Maintaining stable association with the sponge may also require mechanisms for attachment to the host tissue. For example, cadherin domains are Ca2+-dependent cell–cell adhesion proteins that are abundant in eukaryotes and have been found to serve the same function in bacteria [76]. Similarly, fibronectin III domains mediate cell adhesion in eukaryotes, but also occur in bacteria where they play various roles in carbohydrate binding and biofilm formation [77, 78]. In addition, some bacterial pathogens utilise fibronectin-binding proteins to gain entry into host tissue by binding to host fibronectin [77, 78]. Genes containing cadherin domains were enriched in the sponge-associated MAGs and were identified in most bacterial lineages, but were notably absent in the Cyanobacteriota and Verrucomicrobiota (Fig. 4). Genes containing fibronectin III domains and those for fibronectin-binding proteins were also enriched in sponge-associated MAGs and were distributed across most lineages, though were particularly abundant in the Actinobacteriota and Chloroflexota. However, although fibronectin III-containing genes were taxonomically widespread, those encoding fibronectin-binding proteins were restricted to the phyla Poribacteria, Gemmatimonadota, Latescibacterota, Cyanobacteriota, class Anaerolineae within the Chloroflexota (but not Dehalococcoidia), class Rhodothermia within the Bacteroidota, Spirochaetota, Nitrospirota and the archaeal phylum Thaumarchaeota. Interestingly, the taxonomic distribution of these genes shares significant overlap with lineages encoding the genes for sponge sialic acid and glyosaminoglycans degradation, suggesting that attachment to the host may be necessary for utilisation of these carbohydrates (Fig. 2). However, as the host, bacterial, and archaeal components of the sponge holobiont have fibronectin III domains, symbionts encoding fibronectin-binding proteins may use these to adhere to the host tissue or potentially to form biofilms (bacteria–bacteria attachment). In either case, the enrichment and wide distribution of cadherins, fibronectins and fibronectin-binding proteins in the sponge MAGs suggests that cell–cell adhesion is critical for successful establishment in the sponge niche.
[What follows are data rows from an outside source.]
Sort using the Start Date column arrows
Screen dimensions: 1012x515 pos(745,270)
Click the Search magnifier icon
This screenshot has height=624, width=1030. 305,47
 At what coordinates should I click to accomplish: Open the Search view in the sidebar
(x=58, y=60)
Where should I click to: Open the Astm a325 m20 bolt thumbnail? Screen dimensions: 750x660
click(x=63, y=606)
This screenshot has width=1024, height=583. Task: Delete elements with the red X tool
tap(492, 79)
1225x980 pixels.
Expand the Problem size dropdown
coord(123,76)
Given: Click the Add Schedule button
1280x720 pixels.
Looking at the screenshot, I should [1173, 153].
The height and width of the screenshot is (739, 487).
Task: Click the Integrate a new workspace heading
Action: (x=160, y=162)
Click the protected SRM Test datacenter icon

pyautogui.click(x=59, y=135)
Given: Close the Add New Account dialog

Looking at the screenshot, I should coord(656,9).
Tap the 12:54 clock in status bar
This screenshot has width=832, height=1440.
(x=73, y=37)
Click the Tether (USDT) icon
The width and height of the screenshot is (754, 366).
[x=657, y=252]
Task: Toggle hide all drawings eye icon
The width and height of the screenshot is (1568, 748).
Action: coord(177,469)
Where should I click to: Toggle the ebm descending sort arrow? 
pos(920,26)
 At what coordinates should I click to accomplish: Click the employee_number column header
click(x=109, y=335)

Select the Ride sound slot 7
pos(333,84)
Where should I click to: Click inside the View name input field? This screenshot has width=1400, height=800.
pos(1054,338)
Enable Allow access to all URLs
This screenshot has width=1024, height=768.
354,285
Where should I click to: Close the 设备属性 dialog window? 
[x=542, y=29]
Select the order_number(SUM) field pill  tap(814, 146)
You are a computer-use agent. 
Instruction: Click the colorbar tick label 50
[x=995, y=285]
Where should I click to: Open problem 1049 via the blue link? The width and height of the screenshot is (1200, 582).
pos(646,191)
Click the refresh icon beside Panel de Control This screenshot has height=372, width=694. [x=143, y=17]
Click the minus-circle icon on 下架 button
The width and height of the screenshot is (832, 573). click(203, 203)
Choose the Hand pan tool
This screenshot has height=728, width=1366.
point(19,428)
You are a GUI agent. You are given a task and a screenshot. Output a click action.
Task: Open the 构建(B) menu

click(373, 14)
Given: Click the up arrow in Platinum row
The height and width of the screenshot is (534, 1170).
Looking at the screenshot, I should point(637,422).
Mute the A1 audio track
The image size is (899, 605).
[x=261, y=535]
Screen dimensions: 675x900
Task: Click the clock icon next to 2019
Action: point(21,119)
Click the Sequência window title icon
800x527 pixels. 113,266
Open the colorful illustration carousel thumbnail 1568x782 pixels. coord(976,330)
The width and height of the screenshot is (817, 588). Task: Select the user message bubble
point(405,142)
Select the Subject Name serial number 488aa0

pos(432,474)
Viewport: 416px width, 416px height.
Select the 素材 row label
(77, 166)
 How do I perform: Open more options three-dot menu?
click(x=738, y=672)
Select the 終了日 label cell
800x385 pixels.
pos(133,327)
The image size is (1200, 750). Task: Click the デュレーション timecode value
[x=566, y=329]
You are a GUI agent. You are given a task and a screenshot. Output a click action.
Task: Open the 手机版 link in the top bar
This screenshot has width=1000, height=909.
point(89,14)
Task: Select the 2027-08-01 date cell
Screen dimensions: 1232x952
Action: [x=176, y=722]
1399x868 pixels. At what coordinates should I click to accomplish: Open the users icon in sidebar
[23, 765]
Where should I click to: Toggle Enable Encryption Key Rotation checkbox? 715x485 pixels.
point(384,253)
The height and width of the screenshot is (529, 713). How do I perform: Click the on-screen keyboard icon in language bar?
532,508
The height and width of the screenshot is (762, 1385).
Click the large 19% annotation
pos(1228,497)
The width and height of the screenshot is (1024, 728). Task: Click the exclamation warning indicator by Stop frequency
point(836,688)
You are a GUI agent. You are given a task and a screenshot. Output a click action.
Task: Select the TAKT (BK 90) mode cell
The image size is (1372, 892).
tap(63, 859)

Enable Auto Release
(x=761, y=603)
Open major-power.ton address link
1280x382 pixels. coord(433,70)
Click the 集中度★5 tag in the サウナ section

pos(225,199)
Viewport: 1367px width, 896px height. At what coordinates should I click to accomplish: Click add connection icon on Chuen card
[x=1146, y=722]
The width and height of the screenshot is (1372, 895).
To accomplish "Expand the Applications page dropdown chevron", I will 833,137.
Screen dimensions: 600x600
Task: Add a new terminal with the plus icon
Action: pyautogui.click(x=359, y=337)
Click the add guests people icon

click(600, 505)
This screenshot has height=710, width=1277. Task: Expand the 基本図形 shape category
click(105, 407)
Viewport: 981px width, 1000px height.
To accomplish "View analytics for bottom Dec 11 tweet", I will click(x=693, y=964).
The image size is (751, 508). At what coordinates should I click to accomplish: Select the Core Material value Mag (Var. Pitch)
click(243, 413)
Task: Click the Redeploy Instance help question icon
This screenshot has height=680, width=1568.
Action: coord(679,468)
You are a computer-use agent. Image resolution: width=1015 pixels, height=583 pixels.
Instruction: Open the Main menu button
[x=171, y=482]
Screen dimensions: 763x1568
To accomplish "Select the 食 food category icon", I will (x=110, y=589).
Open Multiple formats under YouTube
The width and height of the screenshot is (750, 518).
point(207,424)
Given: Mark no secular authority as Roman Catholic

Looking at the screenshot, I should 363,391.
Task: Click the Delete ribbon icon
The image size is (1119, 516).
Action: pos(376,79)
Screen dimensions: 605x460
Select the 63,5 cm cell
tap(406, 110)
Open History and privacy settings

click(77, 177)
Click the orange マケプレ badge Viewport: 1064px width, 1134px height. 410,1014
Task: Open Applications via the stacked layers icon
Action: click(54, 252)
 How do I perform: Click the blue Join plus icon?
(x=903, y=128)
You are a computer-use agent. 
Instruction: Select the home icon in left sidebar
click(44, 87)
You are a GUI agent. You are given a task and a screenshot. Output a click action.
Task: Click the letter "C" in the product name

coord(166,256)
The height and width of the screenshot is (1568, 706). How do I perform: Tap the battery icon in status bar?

Fig. 4: Phylogenetic tree showing the distribution of cadherins, fibronectins and fibronectin-binding proteins across MAGS with >85% completeness (N = 884).

Values represent the copy number of each gene per MAG. Internal branches of the tree are coloured by phylum while the outer strip is coloured by class. Both are listed clockwise in the order in which they appear. Seawater MAGs are denoted by grey labels with red text.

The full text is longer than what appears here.